The Congress went a long way towards solving these issues through the adoption of new bylaws. The revised bylaws bring together the previous mosaic of governance documents and ad hoc procedures into a clear and up-to-date document. While the Bylaws now spell out clearly how we work, it is important to note that it is still incumbent on us as organizers to explain and motivate the values that underpin the procedure. Further, the new Bylaws establish the Members Congress as a regularly occurring, biennial meeting. This development will encourage us to focus on big questions of governance every two years, helping us strike the right balance between organizational introspection, carrying out the work, and facing outward.

4. Targeting Growth
We also frequently discussed the fact that we are pushing against the limits of what is possible with volunteer labor alone. While volunteer labor will always be a core part of our organizing (“no one will save us but ourselves”), it is increasingly clear that we need paid administrative support to manage our member rolls, facilitate meeting logistics, support member on boarding, aid internal communication, and carry out related tasks. How to fund such a position is a more difficult question, the grant landscape for organizations like ours is challenging, and while it would be possible to support the position through dues with a large enough membership, it will be difficult to reach those numbers without administrative support. The idea of targeted fundraising came up, but more discussions will be required.

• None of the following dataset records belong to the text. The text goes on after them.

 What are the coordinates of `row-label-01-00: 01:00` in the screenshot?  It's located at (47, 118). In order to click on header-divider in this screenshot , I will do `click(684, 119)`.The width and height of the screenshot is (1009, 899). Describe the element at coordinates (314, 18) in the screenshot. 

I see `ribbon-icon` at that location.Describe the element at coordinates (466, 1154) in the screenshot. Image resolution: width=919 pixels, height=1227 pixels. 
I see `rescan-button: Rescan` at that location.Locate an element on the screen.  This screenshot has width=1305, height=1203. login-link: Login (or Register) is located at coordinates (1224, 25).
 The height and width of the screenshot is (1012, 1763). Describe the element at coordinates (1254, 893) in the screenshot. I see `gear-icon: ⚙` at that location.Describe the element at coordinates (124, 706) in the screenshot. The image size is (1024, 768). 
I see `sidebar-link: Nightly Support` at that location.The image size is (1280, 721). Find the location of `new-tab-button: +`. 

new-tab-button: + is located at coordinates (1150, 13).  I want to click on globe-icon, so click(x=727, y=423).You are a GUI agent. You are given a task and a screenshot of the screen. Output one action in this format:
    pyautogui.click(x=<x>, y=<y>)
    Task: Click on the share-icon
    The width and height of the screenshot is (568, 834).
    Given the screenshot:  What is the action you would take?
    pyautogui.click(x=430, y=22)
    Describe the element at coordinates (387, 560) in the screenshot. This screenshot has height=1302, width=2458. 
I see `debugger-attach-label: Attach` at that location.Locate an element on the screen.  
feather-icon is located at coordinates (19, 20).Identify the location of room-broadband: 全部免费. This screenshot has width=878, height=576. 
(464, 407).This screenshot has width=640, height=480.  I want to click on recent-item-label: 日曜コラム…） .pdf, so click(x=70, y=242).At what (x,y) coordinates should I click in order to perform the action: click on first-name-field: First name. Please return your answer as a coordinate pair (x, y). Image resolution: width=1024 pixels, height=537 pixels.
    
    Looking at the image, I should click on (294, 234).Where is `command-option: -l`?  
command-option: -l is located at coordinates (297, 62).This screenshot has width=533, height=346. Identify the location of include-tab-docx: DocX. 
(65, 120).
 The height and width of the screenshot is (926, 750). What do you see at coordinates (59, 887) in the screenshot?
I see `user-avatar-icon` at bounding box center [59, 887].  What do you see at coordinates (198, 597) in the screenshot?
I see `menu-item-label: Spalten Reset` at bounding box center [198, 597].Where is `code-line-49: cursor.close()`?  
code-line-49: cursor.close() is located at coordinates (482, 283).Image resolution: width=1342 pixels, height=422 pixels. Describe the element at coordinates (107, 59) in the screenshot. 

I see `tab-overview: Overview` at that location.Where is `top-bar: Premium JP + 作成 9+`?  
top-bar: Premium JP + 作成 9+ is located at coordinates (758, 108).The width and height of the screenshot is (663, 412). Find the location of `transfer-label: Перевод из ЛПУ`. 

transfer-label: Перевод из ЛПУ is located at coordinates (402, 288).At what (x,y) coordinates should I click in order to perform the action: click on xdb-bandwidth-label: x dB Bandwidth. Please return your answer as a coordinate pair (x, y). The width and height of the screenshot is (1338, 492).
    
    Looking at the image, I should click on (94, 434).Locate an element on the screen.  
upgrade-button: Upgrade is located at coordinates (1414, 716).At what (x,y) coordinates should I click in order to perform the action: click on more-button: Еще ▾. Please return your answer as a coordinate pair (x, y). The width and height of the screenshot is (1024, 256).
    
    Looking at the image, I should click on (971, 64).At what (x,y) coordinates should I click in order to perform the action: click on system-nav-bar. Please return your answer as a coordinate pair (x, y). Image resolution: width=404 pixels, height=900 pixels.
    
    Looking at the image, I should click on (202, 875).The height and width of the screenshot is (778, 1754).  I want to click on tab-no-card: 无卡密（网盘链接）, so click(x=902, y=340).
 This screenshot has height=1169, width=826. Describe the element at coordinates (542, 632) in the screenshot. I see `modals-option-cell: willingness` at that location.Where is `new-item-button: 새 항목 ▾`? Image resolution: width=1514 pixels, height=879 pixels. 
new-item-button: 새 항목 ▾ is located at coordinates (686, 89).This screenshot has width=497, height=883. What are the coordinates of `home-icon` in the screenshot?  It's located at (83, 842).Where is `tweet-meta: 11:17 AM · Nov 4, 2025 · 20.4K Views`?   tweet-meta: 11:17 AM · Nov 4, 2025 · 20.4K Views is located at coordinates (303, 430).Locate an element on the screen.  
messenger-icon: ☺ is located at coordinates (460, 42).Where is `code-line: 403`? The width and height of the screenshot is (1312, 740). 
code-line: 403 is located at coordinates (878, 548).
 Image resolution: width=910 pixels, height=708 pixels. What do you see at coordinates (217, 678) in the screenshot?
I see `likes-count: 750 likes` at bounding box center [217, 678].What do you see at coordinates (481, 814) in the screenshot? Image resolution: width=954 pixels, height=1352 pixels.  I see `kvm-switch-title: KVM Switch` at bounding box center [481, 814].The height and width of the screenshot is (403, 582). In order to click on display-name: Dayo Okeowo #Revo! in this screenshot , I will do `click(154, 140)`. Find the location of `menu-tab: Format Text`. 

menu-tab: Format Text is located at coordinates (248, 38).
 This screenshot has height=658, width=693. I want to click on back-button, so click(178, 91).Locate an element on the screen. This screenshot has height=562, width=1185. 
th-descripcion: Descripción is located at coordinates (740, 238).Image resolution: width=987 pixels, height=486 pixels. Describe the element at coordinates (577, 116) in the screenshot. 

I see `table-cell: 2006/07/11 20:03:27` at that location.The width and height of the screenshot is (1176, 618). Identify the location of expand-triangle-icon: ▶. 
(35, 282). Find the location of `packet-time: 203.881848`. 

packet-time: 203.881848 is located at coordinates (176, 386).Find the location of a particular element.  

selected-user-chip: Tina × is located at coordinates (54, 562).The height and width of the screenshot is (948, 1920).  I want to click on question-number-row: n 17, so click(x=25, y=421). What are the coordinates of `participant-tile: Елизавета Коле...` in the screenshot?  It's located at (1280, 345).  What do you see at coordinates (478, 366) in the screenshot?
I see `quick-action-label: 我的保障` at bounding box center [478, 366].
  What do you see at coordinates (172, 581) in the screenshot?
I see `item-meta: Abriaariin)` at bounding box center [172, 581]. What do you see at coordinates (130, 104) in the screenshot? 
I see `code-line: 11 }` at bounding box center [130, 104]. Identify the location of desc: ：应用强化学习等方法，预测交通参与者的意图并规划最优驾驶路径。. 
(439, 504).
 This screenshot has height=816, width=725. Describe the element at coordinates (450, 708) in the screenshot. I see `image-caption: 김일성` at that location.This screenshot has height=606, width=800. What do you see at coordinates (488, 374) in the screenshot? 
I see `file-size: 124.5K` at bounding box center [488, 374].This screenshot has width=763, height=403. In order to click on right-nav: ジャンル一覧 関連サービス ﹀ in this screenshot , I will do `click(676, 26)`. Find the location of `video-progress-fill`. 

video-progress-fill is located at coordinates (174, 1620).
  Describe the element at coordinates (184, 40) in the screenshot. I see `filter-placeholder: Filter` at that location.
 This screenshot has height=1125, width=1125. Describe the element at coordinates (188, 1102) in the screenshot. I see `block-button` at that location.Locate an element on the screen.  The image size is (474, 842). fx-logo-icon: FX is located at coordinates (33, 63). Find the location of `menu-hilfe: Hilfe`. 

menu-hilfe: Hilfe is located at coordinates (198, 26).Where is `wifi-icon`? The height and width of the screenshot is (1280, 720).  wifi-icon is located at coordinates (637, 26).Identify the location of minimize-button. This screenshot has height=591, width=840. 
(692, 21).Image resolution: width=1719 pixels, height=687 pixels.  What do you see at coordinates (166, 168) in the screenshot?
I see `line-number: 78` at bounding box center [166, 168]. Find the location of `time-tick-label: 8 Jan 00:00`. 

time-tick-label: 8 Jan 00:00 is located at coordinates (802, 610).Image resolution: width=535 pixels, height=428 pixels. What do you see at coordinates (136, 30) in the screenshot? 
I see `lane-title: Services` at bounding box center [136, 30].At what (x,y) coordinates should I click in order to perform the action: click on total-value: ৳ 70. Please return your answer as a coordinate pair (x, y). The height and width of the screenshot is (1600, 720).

We further discussed that it is currently difficult for those on the outside to understand who we are and what we do as the Architecture Lobby. This is a limiting factor to our growth that we can rectify through improving publicly available information about our past campaigns, our overall strategy, and improved descriptions of our own self-identity. In some cases it is simply a matter of crafting improved content for wider consumption, and in other cases we will have to embark on a process of self-reflection to craft improved narratives. Improvements in this area over the coming months will likely lead to improved growth.